Mais il ne jouit pas longtemps de son impunité. Nouvel Hérode, il mourut peu après d'une maladie aussi extraordinaire que douloureuse [13].

Notes:

  1. Hist. de l'Académie des Inscriptions, t. XVIII, p. 378.
  2. Louis Frossard, Les Vaudois de Provence, p. 5-13.
  3. Léberon, en langue du pays lou Liberoun, appelé par les Romains Montes Albecerii, chaîne de montagnes qui s'étend dans la partie occidentale depuis Manosque jusqu'à Cavaillon.
  4. Pièces sur le Parlement d'Aix, t. 1, n° 929. Manuscrits autographes, Biblioth. d'Aix.

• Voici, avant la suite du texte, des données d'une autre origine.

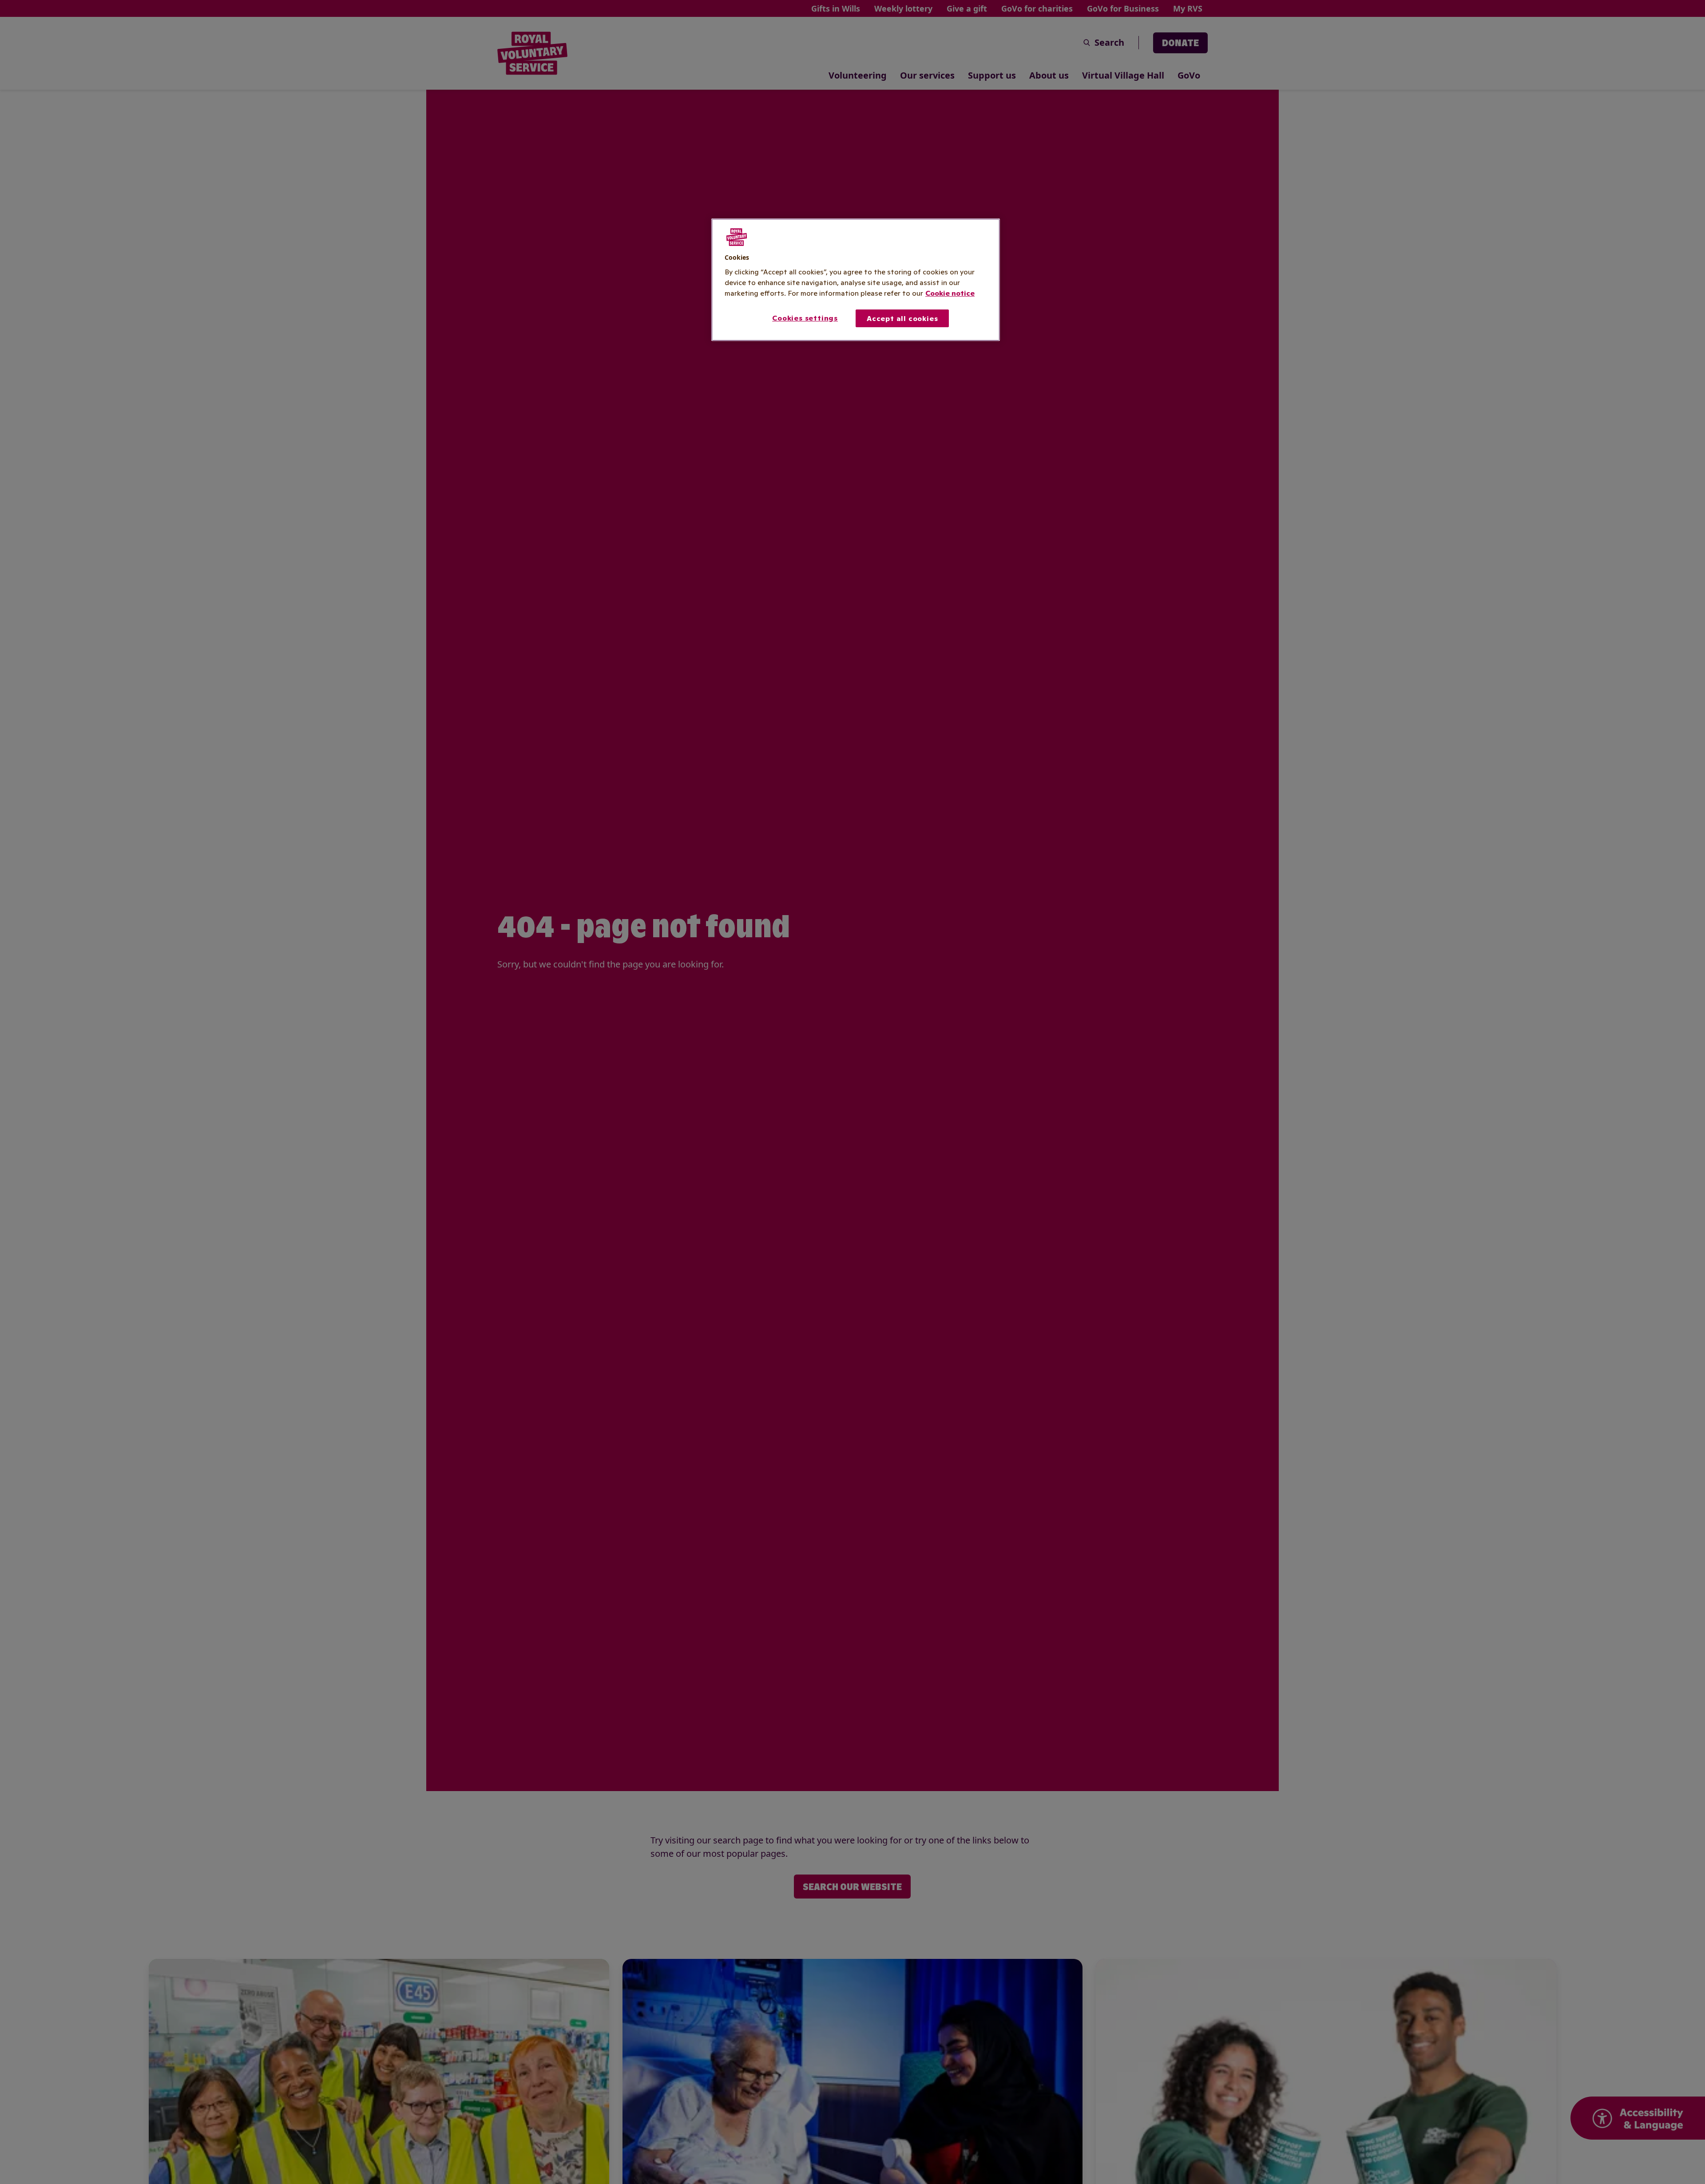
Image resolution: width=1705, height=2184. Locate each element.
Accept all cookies (902, 317)
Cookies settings (805, 317)
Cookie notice (950, 292)
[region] (855, 279)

  5. Mémoires de Sadolet, t. V. Rome, 1640.
  6. Reynerus, Contra Valdenses. Catalogus testium veritatis, cité par L. Frossard, p. 89-92.
  7. Les Vaudois de Provence, p. 101 et suiv.
  8. Camerarius, Lugubris narratio, 1. II, p. 238 et suiv.
  9. Paradin, Histoire de notre temps, 1. IV, p. 141.
  10. Crespin, Histoire des martyrs, 1. III, fol. 154.
  11. Henri Martin, Histoire de France, t. VIII, p. 334, 335.
  12. Pièces concernant l'affaire de Mérindol en 1540. Manuscrit 798. Bibliothèque d'Aix.
  13. L. Frossard, Les Vaudois de Provence. -- Crespin, Histoire des martyrs, 1. III, fhl. 133 et suiv. -- Roman, Essai historique. — Bouche, Histoire de Provence. -- Monastier, Histoire de l'église vaudoise, t. I, ch. XV et XVIII. Muston, L'Israël des Alpes, Histoire des Vaudois du Piémont, t. 1, ch. V. -- Aubery, Histoire de l'exécution de Cabrières, de Mérindol... -- Léger, Histoire générale des Églises évangéliques des vallées du Piémont ou vaudoises, 2e part., p. 330 et 331.